Wednesday, October 4, 2017

Shikoku Henro Michi // day 14 // Chikurinji - Tanemaji

Shikoku 88 Temples Pilgrimage, day 14.
Temples: #32-34 (Zenjibuji, Sekkeiji, Tanemaji).
Distance: 25.5km (397.8km), time spent: 7:34.
Weather: Superbly sunny.


Not a big room, but I slept good anyway. The mentioned rain yesterday must be a fluke, not a cloud on the sky outside. I have no clue really to where I go today, this being one of those days where I just let things go as they come. I know what I want to do first thing here in Kochi though.

Kochi Castle on the pavement in Kochi.

Kochi Castle.

__Written request__: Could you reproduce the Shikoku pilgrimage day-14 blog post above word for word, from start to finish?

__Provided data__:
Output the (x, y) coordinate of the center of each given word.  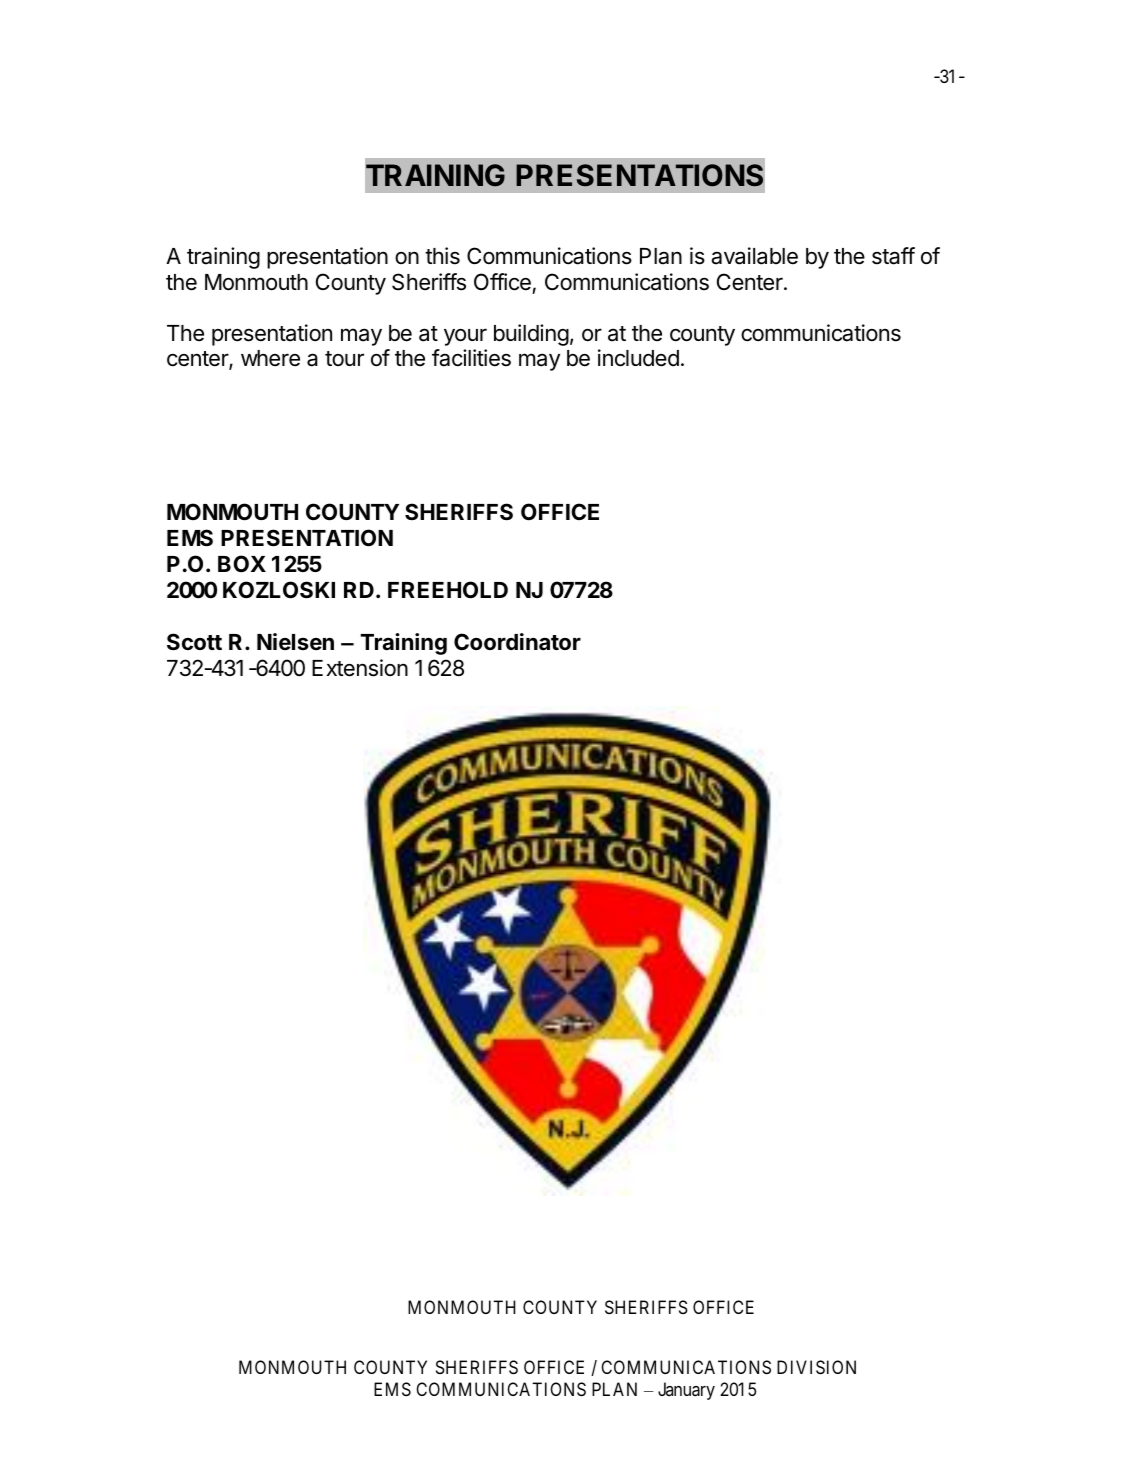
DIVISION (816, 1367)
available (754, 256)
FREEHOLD (448, 590)
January (686, 1391)
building (531, 335)
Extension (360, 668)
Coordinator (517, 642)
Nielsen (295, 641)
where (270, 358)
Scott (194, 642)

__Solution for this problem__:
Wednesday, October 4, 2017

Shikoku Henro Michi // day 14 // Chikurinji - Tanemaji

Shikoku 88 Temples Pilgrimage, day 14.
Temples: #32-34 (Zenjibuji, Sekkeiji, Tanemaji).
Distance: 25.5km (397.8km), time spent: 7:34.
Weather: Superbly sunny.


Not a big room, but I slept good anyway. The mentioned rain yesterday must be a fluke, not a cloud on the sky outside. I have no clue really to where I go today, this being one of those days where I just let things go as they come. I know what I want to do first thing here in Kochi though.

Kochi Castle on the pavement in Kochi.

Kochi Castle.